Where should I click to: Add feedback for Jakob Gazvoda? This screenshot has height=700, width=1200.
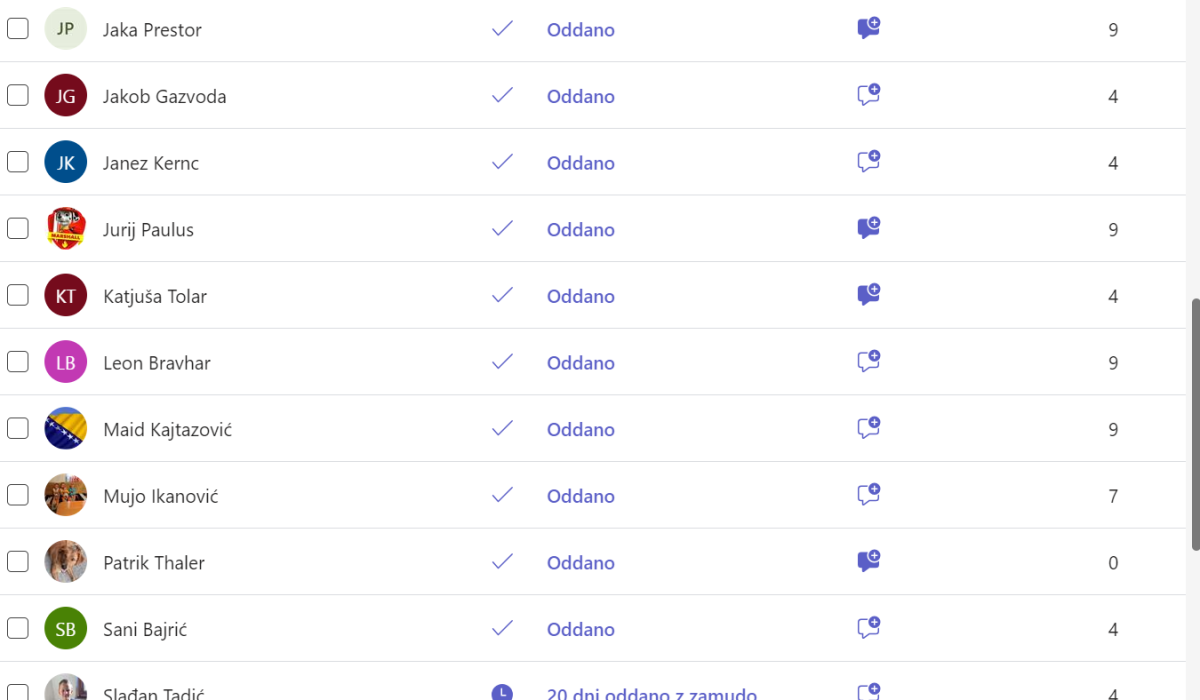click(x=868, y=95)
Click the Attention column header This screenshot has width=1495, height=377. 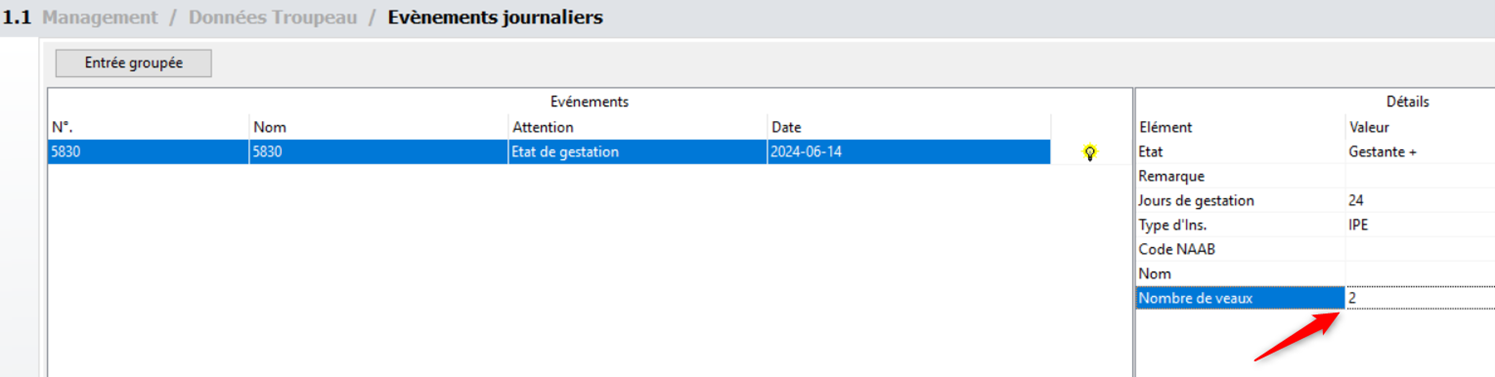pyautogui.click(x=637, y=127)
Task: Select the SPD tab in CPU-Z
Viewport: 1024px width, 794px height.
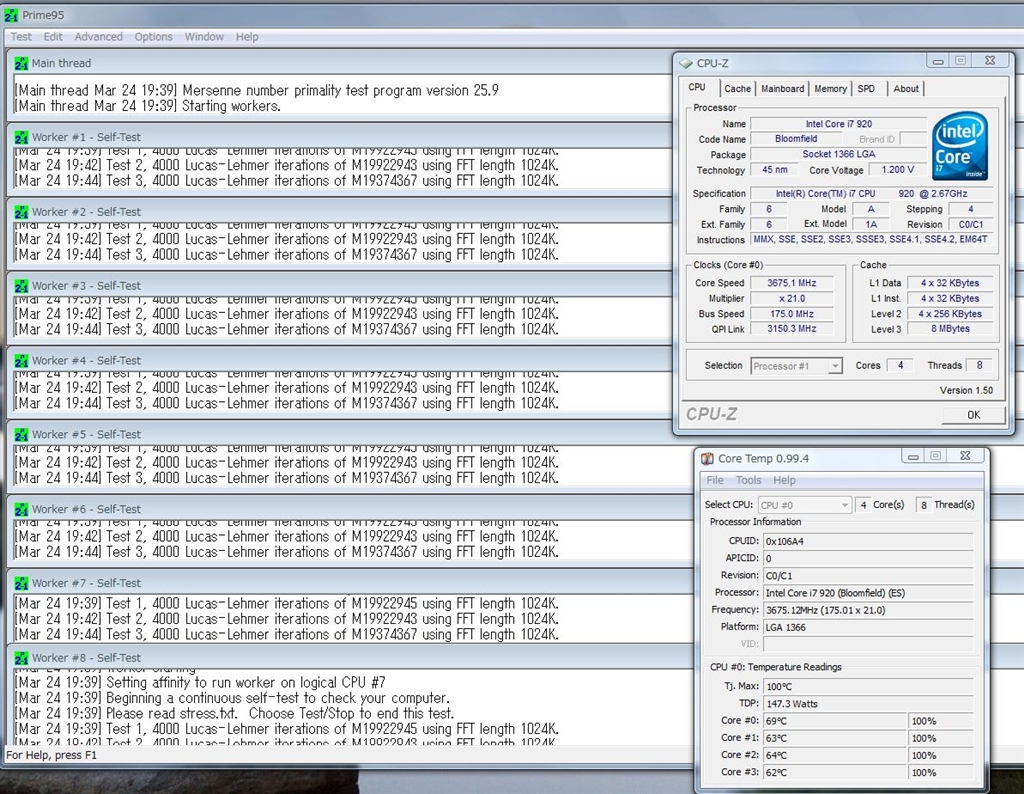Action: pos(866,89)
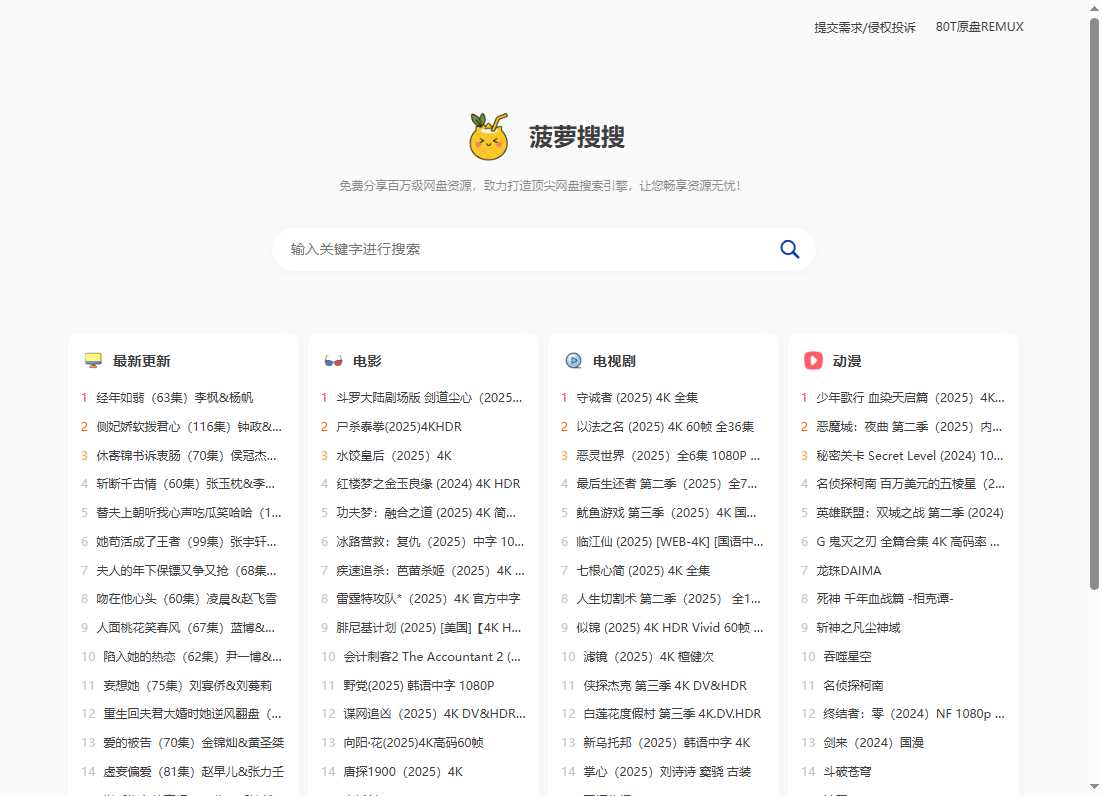Click the 3D glasses icon beside 电影
1102x796 pixels.
[333, 360]
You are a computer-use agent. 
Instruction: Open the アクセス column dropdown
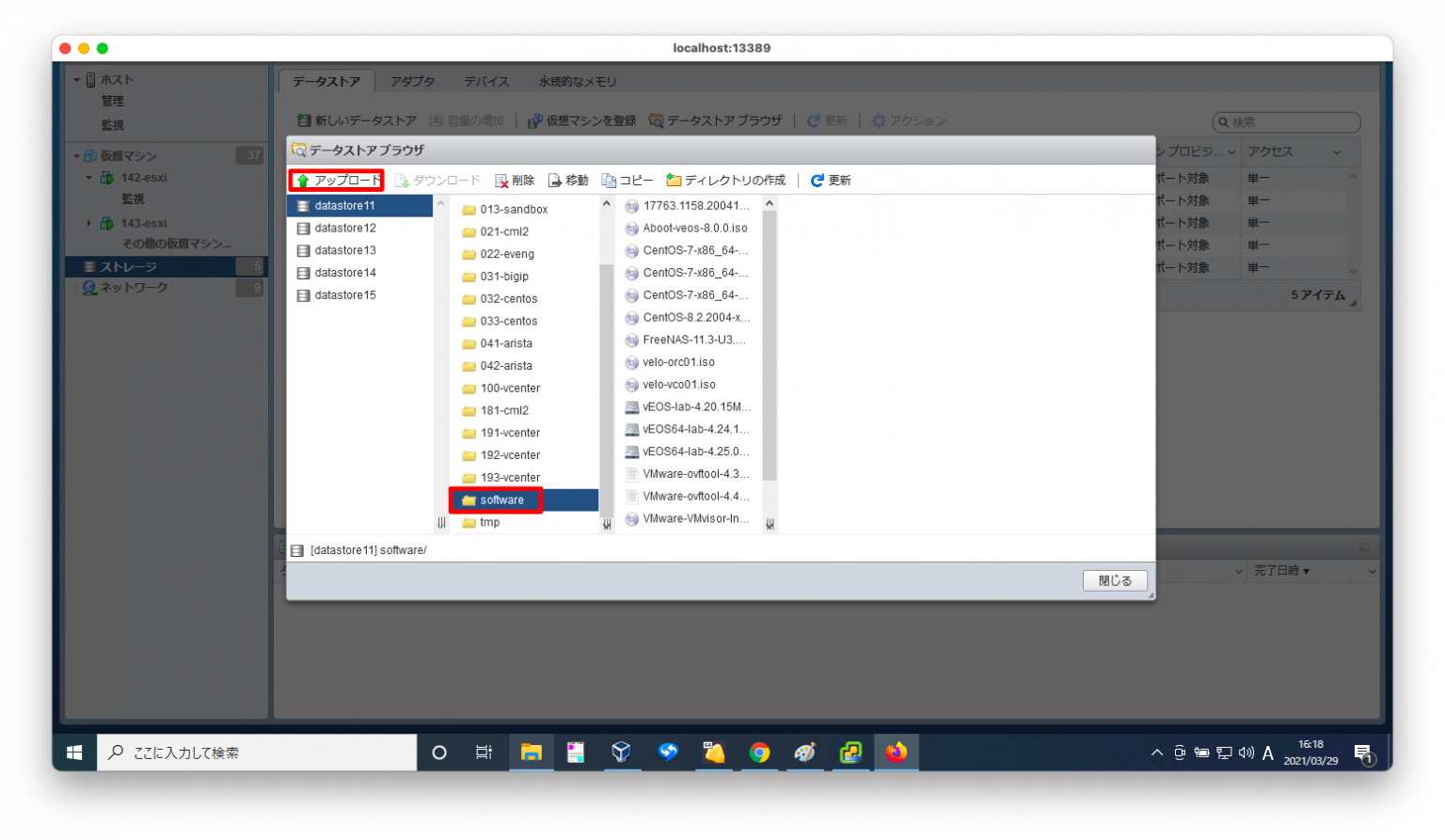(1338, 151)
·····
- WORK INSTRUCTION -
Pictures must be left out. Repeat exactly the lines from the one containing "Viewport: 1024px width, 794px height." through the final line of the data.

- ANSWER TO THE EXERCISE -
Viewport: 1024px width, 794px height.
Action: pos(866,89)
Click the 3D glasses icon beside 电影
1102x796 pixels.
[333, 360]
You are a computer-use agent. 
Instruction: Open the アクセス column dropdown
(1338, 151)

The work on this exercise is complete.